Internal file I/O error in shared libraries

A user on the matlab newsgroup comp.soft-sys.matlab reported internal file errors on multiple runs of a shared library. I have isolated the code and reproduced the problem outside of matlab. The example code is below.


[chulbert@fourier test]$ uname -a
Linux fourier.isl-inc.com 2.6.15-prep #1 SMP Tue Mar 21 11:20:33 EST 2006
x86_64 x86_64 x86_64 GNU/Linux
[chulbert@fourier test]$ pgf90 -V

pgf90 7.0-1 64-bit target on x86-64 Linux
Copyright 1989-2000, The Portland Group, Inc. All Rights Reserved.
Copyright 2000-2006, STMicroelectronics, Inc.

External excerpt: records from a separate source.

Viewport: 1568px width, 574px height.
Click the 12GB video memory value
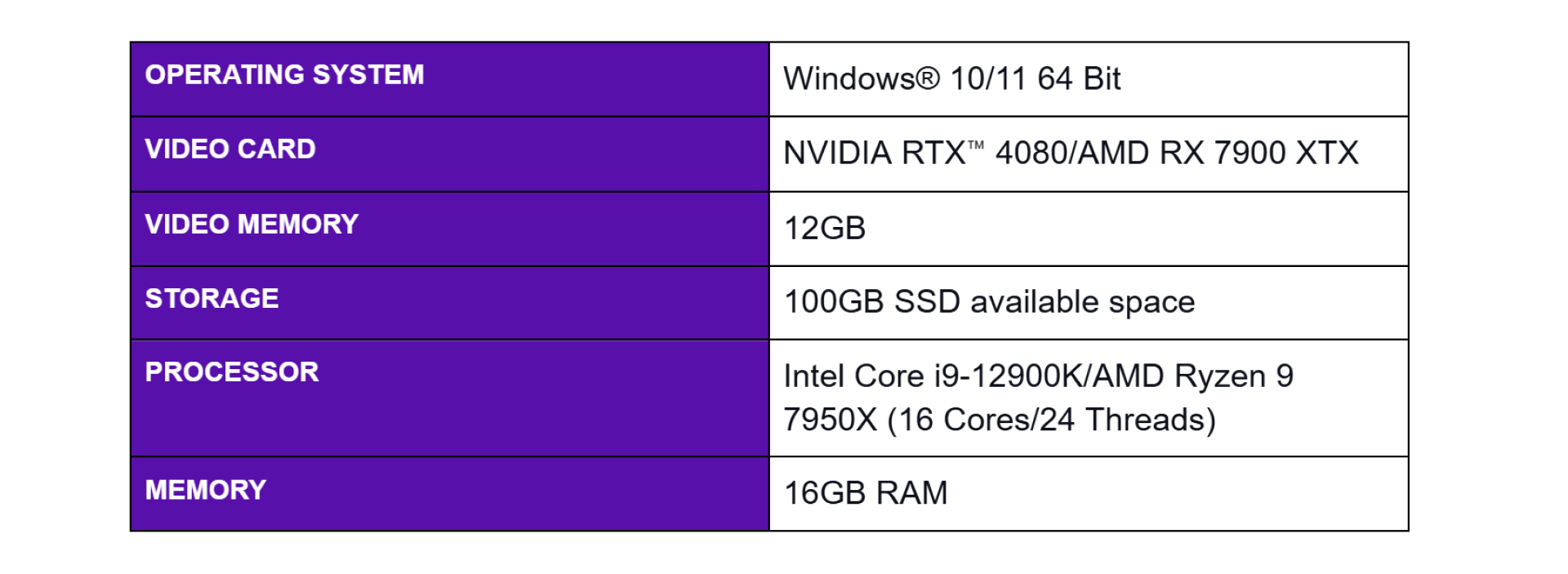click(x=825, y=229)
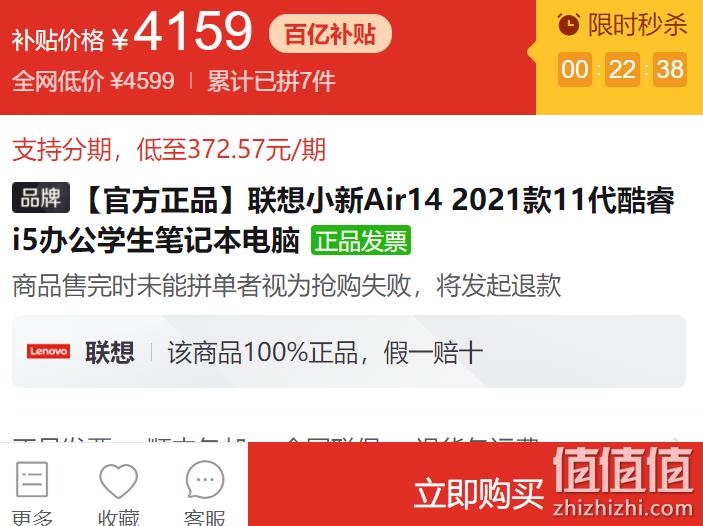Expand the service guarantees row arrow
Image resolution: width=703 pixels, height=526 pixels.
676,439
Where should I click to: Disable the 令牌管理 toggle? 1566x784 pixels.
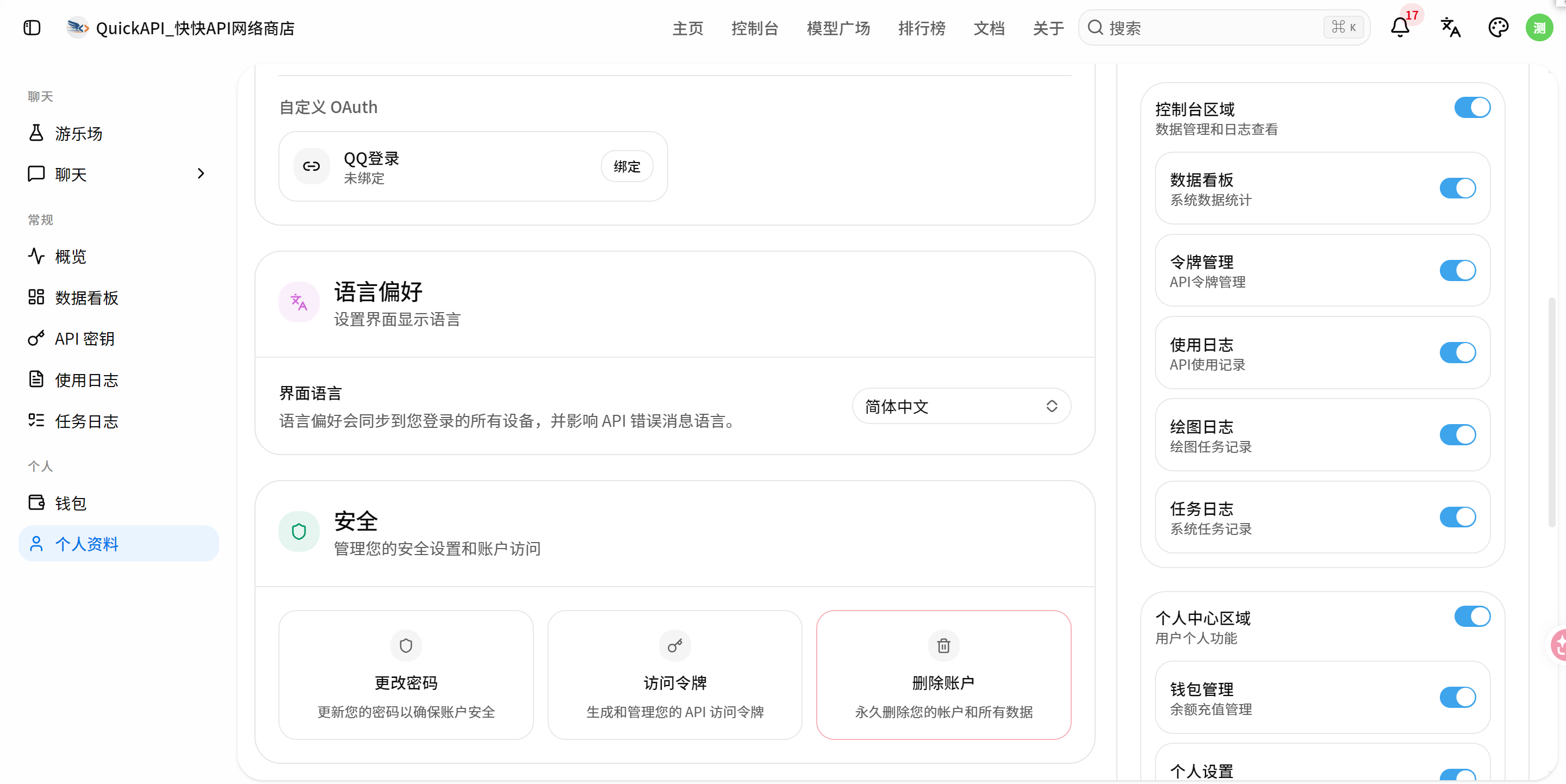tap(1457, 270)
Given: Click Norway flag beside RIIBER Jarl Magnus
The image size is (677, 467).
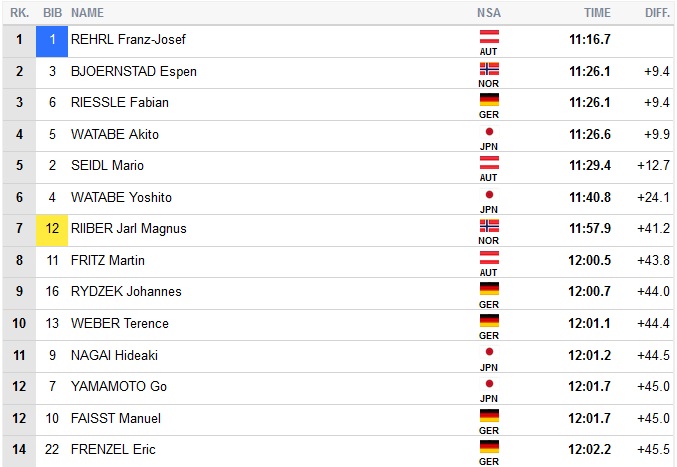Looking at the screenshot, I should pyautogui.click(x=489, y=225).
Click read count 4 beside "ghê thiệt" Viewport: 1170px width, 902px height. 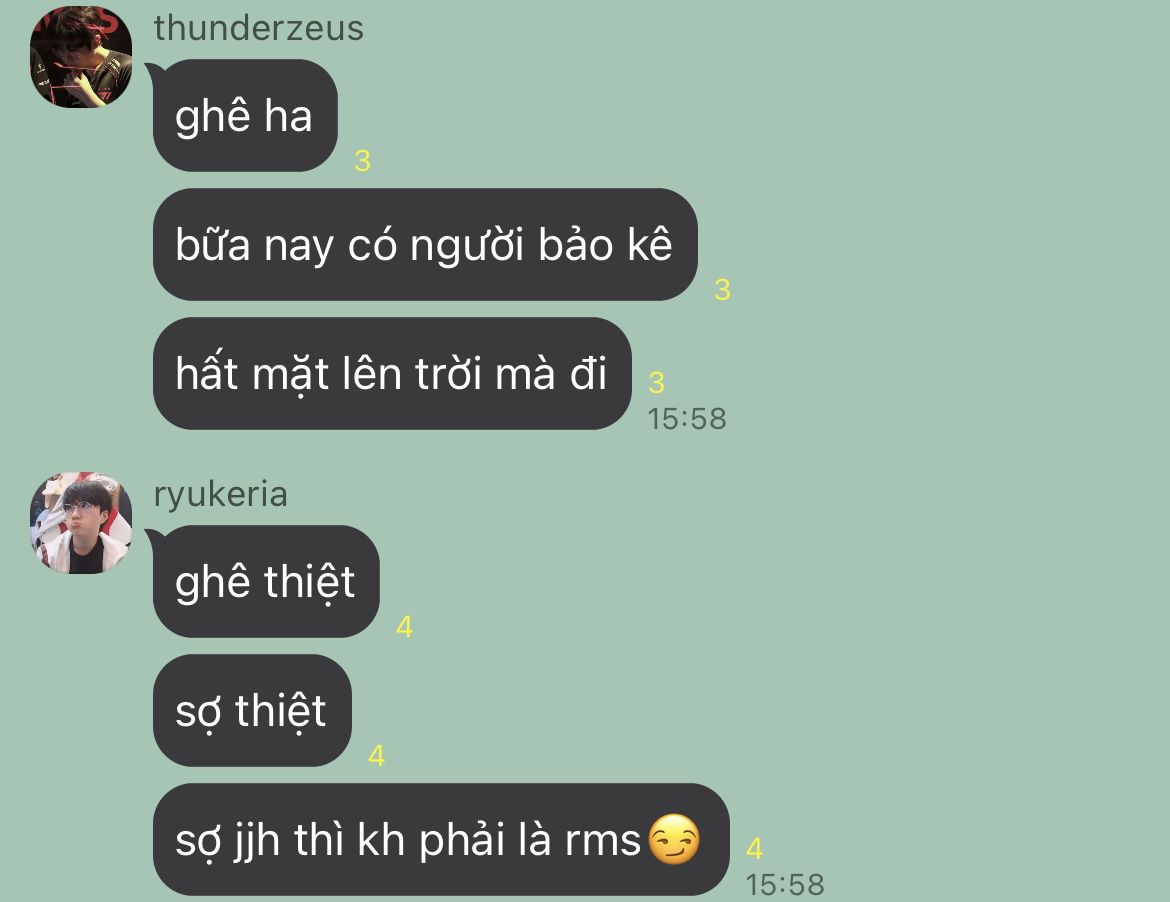click(404, 627)
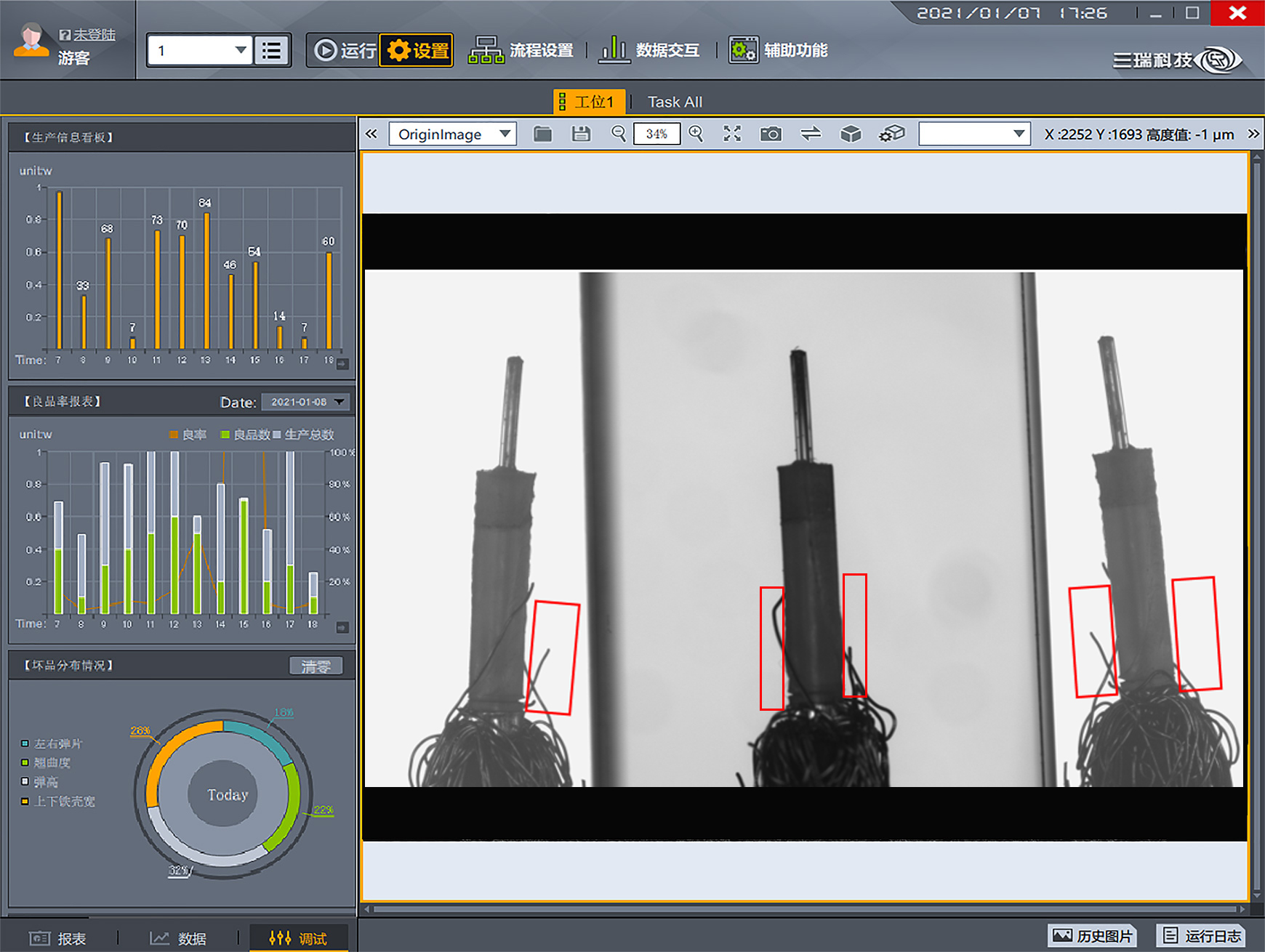
Task: Switch to the Task All tab
Action: click(x=675, y=102)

All Rights Reserved.
[chulbert@fourier test]$ pgcc -V

pgcc 7.0-1 64-bit target on x86-64 Linux
Copyright 1989-2000, The Portland Group, Inc. All Rights Reserved.
Copyright 2000-2006, STMicroelectronics, Inc. All Rights Reserved.
[chulbert@fourier test]$ cat test.f90
SUBROUTINE mexfunction
character(len=80) :: debugout

write(debugout,‘A17’)‘Reading RRTM_DATA’
write(,) debugout
END SUBROUTINE
[chulbert@fourier test]$ pgf90 -shared -otest1.mexa64 test.f90
[chulbert@fourier test]$ pgf90 -shared -otest2.mexa64 test.f90
[chulbert@fourier test]$ cat test.c
#include <stdlib.h>
#include <dlfcn.h>

int
main(void)
{
void *mex_functions[2] = {NULL,NULL};
void (*mex_entry1)(void);
void (*mex_entry2)(void);
int zero = 0;

mex_functions[0] = dlopen(“test1.mexa64”,RTLD_NOW);
mex_entry1 = dlsym(mex_functions[0],“mexfunction_”);
mex_entry1();
mex_functions[1] = dlopen(“test2.mexa64”,RTLD_NOW);
mex_entry2 = dlsym(mex_functions[1],“mexfunction_”);
mex_entry2();

dlclose(mex_functions[0]);
dlclose(mex_functions[1]);
return 0;
}
[chulbert@fourier test]$ pgcc -g test.c -ldl
test.c:
[chulbert@fourier test]$ ./a.out
Reading RRTM_DATA
PGFIO-F-254/formatted write/internal file/illegal repeat count in format.
In source file test.f90, at line number 4

Hi Chris,

I’m still looking into this and need to talk with a few of our engineers before I can get at exactly what the issue is here. I have my suspicions but need to confirm.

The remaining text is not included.